Von Mertens first created variants of these tender maps for “As the Stars Go By,” her 2006 exhibit depicting the night sky at the moments of tragic events throughout American history, including the assassination of Dr. Martin Luther King, Jr. and September 11, 2001. It’s unfair that my heart dropped when I learned that she had created these maps before—it’s not fair, not when the messages are so different. From what I can tell, that show made viewers angle their vision upward during these history-altering events in a way that shows the sameness of each tragedy, both dulling and expanding the meaning of each one. This one seeks to bookend a singular life, whose passion was devoted to the stars themselves.

This preexistence dulls the impact of the exhibition from an incisive illustration to thoughtful tribute. Not a step down, but sideways, into the void of endless possibilities. Adding Henrietta’s lifespan to this style of interpretation doesn’t evoke the same gut punch—while the pieces are still beautiful in their meaning and level of skill, Von Mertens is now only one step away from a patron saying “now do my birthday” and hiring a machine to start monetizing her concept more efficiently.

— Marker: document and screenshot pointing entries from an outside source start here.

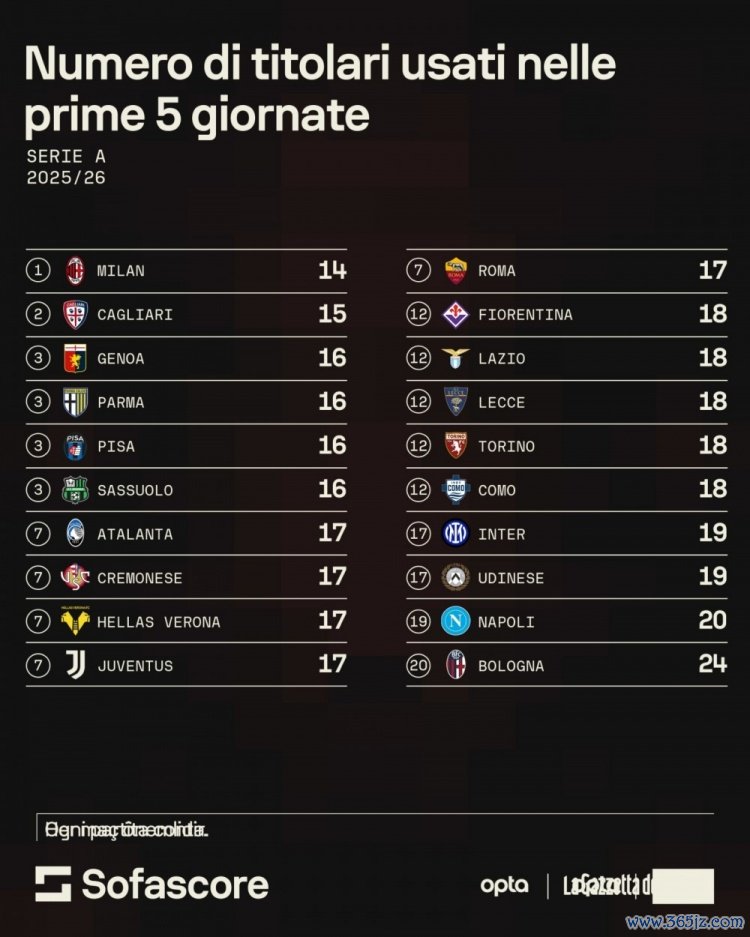Tap the Napoli club badge
This screenshot has height=937, width=750.
(455, 621)
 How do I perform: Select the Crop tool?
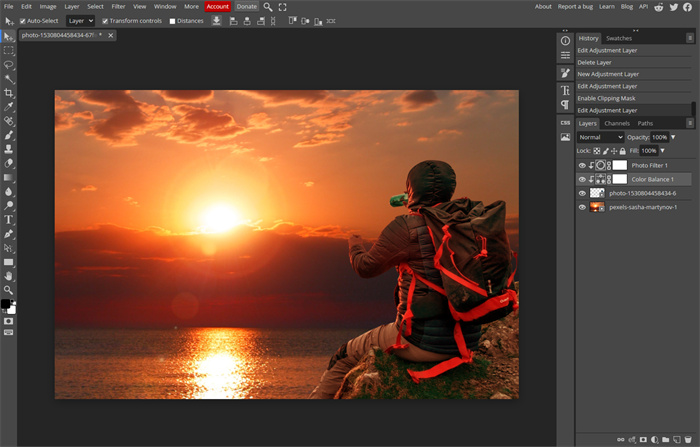[x=9, y=93]
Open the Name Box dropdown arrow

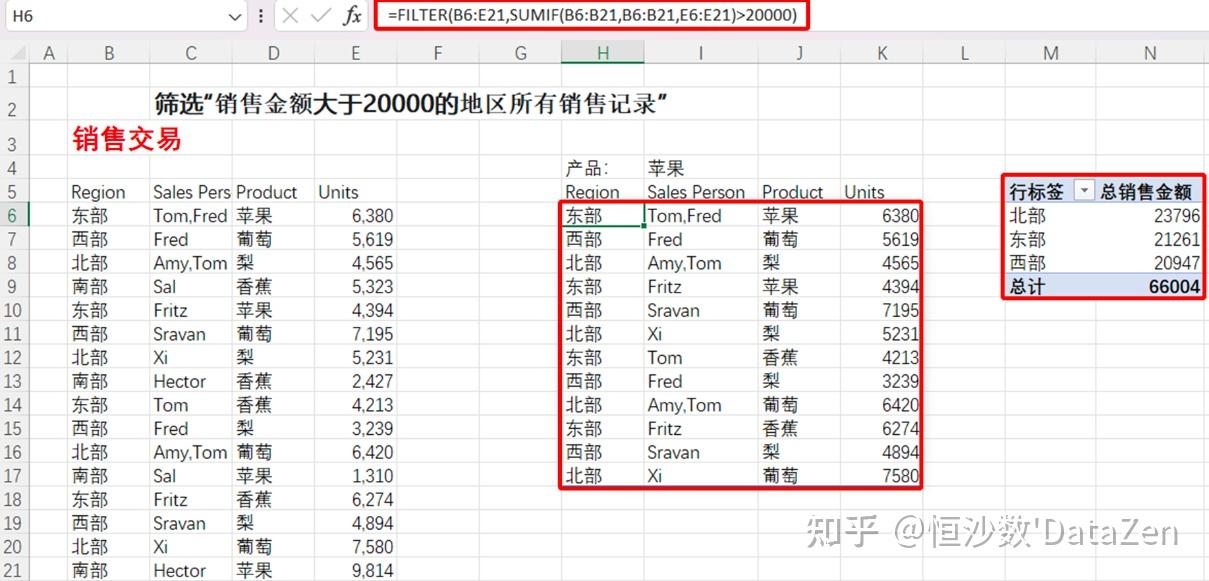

Installation: The stars fading from view on the morning of Henrietta Leavitt’s birth, July 4, 1868, Lancaster, Massachusetts; The stars returning into view on the evening of Henrietta Leavitt’s death, December 12, 1921, Cambridge, Massachusetts, 2018, hand-stitched cotton, each 54×100 in. Courtesy of the artist and Elizabeth Leach Gallery

But even if that does come to pass—and after hearing Von Mertens’ opening lecture, rife with earnestness and poetic stitching, I highly doubt it will—who cares? I wish my robot-wielding-aunt-in-law would sell her beautiful creations online. Besides—you can buy a star chart online, so why not drape your walls and bed in fine art that shows the same thing? I only present this view to mark the tonal state of this largely academic exhibition. It was born of Harvard research, and proliferates into an intriguing series of cross-disciplinary events. Von Mertens is not kicking down a specific door, just opening up several windows to illuminate a notable woman’s life. Considering how unassumingly Leavitt kicked down the door to modern astronomy, perhaps simply reveling in that accomplishment is most appropriate.

The Isabella Stewart Gardner Museum is hosting a multifaceted fiber exhibition this season, but it is a joy to pay attention to one individual’s life in a small gallery, accompanied by their fantastic 50-page full-color catalog. The meticulousness of Von Mertens’ work mirrors Henrietta’s, in a way—but at the end of it, we have not the means to measure the universe, but one conceptual unit of measurement for an individual’s life. Wrap yourself in this show.